Source: International Monetary Fund

IMF Executive Board Concludes 2014 Article Iv Consultation With Cameroon

On June 30, 2014, the Executive Board of the International Monetary Fund (IMF) concluded the Article IV consultation with Cameroon1 and considered and endorsed the staff appraisal without a meeting.2

The pace of economic growth accelerated in 2013, reaching 5.5 percent (compared to 4.6 percent in 2012). Average annual inflation remained subdued at 2.1 percent, because food prices remained stable and fuel prices, controlled. Growth was particularly buoyant in the services and construction sectors, the latter supported by strong public investment. The higher demand for capital goods led to an increase in imports, which offset the improving export performance of the oil sector.

Cameroon's robust economic performance since 2007 does not appear to have dented poverty significantly. Recent estimates show a slight decrease from 39.9 percent of the population in 2007 to 38.7 percent in 2011, while growth incidence curves indicate that inequality may have increased.
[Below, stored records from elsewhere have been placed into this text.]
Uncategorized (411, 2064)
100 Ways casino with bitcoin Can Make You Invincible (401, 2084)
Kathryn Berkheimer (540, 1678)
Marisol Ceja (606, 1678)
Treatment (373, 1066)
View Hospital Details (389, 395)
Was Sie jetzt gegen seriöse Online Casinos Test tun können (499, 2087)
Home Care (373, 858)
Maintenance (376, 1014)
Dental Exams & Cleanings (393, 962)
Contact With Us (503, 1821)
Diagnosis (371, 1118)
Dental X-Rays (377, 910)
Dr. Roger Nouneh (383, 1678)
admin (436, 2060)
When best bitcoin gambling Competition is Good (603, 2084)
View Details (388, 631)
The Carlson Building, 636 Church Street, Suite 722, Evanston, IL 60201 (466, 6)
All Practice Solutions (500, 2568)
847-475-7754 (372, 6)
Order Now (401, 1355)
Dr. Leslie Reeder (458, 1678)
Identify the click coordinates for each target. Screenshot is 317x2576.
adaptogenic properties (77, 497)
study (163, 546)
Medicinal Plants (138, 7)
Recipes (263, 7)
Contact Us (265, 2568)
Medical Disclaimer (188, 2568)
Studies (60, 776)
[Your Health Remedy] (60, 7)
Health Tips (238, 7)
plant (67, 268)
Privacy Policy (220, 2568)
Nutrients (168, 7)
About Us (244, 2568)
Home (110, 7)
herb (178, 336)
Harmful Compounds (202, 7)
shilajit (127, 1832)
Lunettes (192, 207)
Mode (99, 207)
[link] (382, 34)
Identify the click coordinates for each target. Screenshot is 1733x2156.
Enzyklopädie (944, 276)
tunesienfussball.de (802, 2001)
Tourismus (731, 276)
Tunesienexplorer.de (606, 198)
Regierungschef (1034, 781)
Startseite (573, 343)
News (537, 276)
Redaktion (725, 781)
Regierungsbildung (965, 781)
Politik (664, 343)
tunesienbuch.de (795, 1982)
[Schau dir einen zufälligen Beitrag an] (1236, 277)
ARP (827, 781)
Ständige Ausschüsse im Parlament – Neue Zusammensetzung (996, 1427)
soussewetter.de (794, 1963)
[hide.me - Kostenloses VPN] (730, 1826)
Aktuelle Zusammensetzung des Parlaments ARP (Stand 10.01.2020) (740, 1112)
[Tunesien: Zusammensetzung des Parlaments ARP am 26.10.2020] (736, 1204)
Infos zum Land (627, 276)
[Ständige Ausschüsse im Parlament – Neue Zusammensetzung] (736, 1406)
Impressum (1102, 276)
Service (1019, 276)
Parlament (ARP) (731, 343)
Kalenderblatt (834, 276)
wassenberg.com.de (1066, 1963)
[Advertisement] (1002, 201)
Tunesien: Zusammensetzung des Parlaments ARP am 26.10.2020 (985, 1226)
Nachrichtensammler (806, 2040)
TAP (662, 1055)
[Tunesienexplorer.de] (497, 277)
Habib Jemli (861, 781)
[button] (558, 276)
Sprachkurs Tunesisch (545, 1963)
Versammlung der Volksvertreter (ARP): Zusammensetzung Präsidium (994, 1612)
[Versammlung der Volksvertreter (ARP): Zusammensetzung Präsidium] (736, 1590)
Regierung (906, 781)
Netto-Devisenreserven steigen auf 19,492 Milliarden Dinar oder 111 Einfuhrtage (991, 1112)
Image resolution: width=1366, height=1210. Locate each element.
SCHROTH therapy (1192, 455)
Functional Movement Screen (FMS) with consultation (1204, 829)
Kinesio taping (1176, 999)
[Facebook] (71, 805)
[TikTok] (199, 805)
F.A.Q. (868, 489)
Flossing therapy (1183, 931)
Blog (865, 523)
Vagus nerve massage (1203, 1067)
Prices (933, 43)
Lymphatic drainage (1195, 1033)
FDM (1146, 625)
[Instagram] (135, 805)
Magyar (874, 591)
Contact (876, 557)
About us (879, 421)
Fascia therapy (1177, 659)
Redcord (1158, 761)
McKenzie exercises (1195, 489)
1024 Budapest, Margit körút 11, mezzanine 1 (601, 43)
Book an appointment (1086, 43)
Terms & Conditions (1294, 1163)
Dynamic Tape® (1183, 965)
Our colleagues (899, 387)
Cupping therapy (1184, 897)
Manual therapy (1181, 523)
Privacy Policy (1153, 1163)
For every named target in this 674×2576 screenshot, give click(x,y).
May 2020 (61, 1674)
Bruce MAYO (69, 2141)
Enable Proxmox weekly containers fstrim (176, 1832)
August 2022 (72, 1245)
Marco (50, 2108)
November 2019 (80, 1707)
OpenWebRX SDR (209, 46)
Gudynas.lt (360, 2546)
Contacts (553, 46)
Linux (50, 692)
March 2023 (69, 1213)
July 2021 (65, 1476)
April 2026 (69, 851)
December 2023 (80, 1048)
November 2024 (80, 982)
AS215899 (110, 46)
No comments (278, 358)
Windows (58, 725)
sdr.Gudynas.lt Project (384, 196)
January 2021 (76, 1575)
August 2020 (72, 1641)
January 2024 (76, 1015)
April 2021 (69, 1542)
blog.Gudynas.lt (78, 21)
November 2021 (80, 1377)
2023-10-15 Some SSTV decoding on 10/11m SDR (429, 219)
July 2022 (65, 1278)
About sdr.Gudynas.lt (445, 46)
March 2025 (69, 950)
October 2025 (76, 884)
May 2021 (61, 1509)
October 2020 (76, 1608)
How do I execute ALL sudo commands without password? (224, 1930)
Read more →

The fiscal situation deteriorated in 2013. Oil revenue, which represented more than a quarter of all revenue, was lower than expected, because oil production and prices remained stable, but production costs increased. Retail fuel subsidies reached 2.8 percent of GDP and externally financed capital expenditure surged to 3.4 percent of GDP. These developments led to a budget deficit (on a cash basis) of over 4 percent of GDP, versus 2 percent of GDP in 2012.

Cameroon's debt burden remains low, thanks in part to extensive debt relief in 2006, but it is growing at a fast pace. As a result of new nonconcessional external debt, the debt sustainability analysis shows that Cameroon's risk of external debt distress has increased from "low" to "moderate". On current trends, overall public debt is slated to double as a percentage of GDP between 2012 and 2019.

There has been progress in the banking system, as two previously troubled banks were able to restructure their balance sheets. The regional supervisory authority is in the process of strengthening its human resources to increase the frequency of its supervisions. A major concern remains the excessive concentration in bank credit toward the financially fragile national oil refinery.

Economic growth is expected to remain at about 5.5 percent annually over the medium term under current policies, while inflation is projected to remain below the regional convergence criterion of 3 percent. Oil exports will be sustained by volume growth, although prices are projected to decrease gradually. Large public investment projects in infrastructure will continue to support non-oil growth over the next few years. The private sector's response to the new infrastructure is expected to take over as the main driver of growth thereafter, assuming a significant improvement in the business environment.